Please note that "Lucene" is a java library for building applications.
the examples you refer to below are two applications built with the Lucene
library -- those applications are actually just demonstrations of hte
types of things that are possible using the Lucene library (and the PDFBox
library)
if you want to do more complicated things you either need to write you own
application (you can base it off the sample code you are currently
running) or you need to look into existing applications.
in the first case, please consult the [EMAIL PROTECTED] mailing list if you
need assistence
in the second case, it may help to review this list of applications...
http://wiki.apache.org/lucene-java/PoweredBy
...based on the situation you describe however, i would think that Nutch
may be the best place for you to start...
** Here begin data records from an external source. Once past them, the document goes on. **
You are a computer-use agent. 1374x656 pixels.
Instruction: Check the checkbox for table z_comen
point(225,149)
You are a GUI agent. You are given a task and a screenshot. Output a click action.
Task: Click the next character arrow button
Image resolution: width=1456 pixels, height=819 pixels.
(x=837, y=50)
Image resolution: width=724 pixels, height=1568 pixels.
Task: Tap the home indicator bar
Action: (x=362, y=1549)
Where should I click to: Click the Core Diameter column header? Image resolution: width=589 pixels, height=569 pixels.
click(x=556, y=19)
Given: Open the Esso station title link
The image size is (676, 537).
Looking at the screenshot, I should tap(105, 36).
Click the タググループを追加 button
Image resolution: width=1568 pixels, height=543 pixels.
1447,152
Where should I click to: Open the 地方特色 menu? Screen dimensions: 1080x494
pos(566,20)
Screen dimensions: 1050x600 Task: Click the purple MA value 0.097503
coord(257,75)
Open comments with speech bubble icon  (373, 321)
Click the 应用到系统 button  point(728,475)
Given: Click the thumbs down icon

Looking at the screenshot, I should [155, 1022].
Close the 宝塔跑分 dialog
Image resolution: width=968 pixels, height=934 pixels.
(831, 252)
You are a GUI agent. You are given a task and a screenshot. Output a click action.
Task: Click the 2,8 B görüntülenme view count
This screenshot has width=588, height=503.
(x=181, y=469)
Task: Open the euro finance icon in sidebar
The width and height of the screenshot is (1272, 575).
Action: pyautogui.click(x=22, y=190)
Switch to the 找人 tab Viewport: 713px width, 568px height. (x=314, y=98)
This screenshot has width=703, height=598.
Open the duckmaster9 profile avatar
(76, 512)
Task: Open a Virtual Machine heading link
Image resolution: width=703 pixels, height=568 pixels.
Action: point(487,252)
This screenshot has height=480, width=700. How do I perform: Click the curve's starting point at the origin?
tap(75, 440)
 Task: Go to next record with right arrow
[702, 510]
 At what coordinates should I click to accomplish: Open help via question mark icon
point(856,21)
http://lucene.apache.org/nutch/
: I am working with lucene and i am new
:
: I want to index documents HTML for this I do
:
: java org.w3c.tidy.Tidy - m * html
:
: java org.apache.lucene.demo.IndexHTML - create - index index .\
:
: all this generates index to me and when doing my search in the Web if it
: shows to the documents and the summary to me.
:
: despues I index pdf
:
: org.pdfbox.searchengine.lucene.IndexFiles - create - index pdf \
:
: this also generates index to me
:
: but the index PDF replace index HTML
:
: how I can make him to have single index and when doing my search in the WEB
: showme as HTML and PDF documents?
:
: thanks
-Hoss